## DIRECTIONS
1. According to the article on Pyaar Ko Ho Jaane Do, on which date did the show air its final episode?
2. Repeat the part of the article on Pyaar Ko Ho Jaane Do starting with "Pyaar Ko Ho" and going on through "29 January 2016.".

## TEXT PROVIDED

"""

Pyaar Ko Ho Jaane Do (Let Love Happen) is an Indian soap opera that premiered on 20 October 2015. It was aired Monday through Friday at 9pm on Sony Entertainment Television India. The show stars Iqbal Khan and Mona Singh as the protagonists. The show is produced by Ekta Kapoor under her banner Balaji Telefilms. The show marks the comeback of various television actors. Due to low TRPs, the show aired its final episode on 29 January 2016.

Plot

The show is the story of a very well-to-do, modern Punjabi family, the Hoodas. The backbone of this loving family is Ishaan (Mohammed Iqbal Khan) and his wife Preet (Mona Singh). Though Ishaan is Mr Hooda’s brother’s son, he (Mr Hooda) and his wife accepted Ishaan with open arms when the latter lost his entire family, including his wife, in a tragedy. Ishaan then went on to marry Preet, who too lost her family. Ishaan is the perfect son, the best brother, a doting father and an excellent friend. But underneath his perfect facade lies a terrible truth that Ishaan has been hiding from everyone, the truth about his real identity. Ishaan has constantly been in touch with a girl which led to the belief that he has an extra marital affair. The truth, however, is much further away from that. Ishaan, in fact, is a spy from a neighbouring country Pakistan, Rizwaan Ahmed Khan, who is brainwashed into thinking that his parents were killed by Indian agents.

"""

## COLLECTED DATA

"""

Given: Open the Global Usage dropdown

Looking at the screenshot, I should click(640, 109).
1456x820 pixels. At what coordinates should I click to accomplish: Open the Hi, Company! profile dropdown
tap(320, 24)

"""

## SOLVED PROBLEMS
1. 29 January 2016

2.
Pyaar Ko Ho Jaane Do (Let Love Happen) is an Indian soap opera that premiered on 20 October 2015. It was aired Monday through Friday at 9pm on Sony Entertainment Television India. The show stars Iqbal Khan and Mona Singh as the protagonists. The show is produced by Ekta Kapoor under her banner Balaji Telefilms. The show marks the comeback of various television actors. Due to low TRPs, the show aired its final episode on 29 January 2016.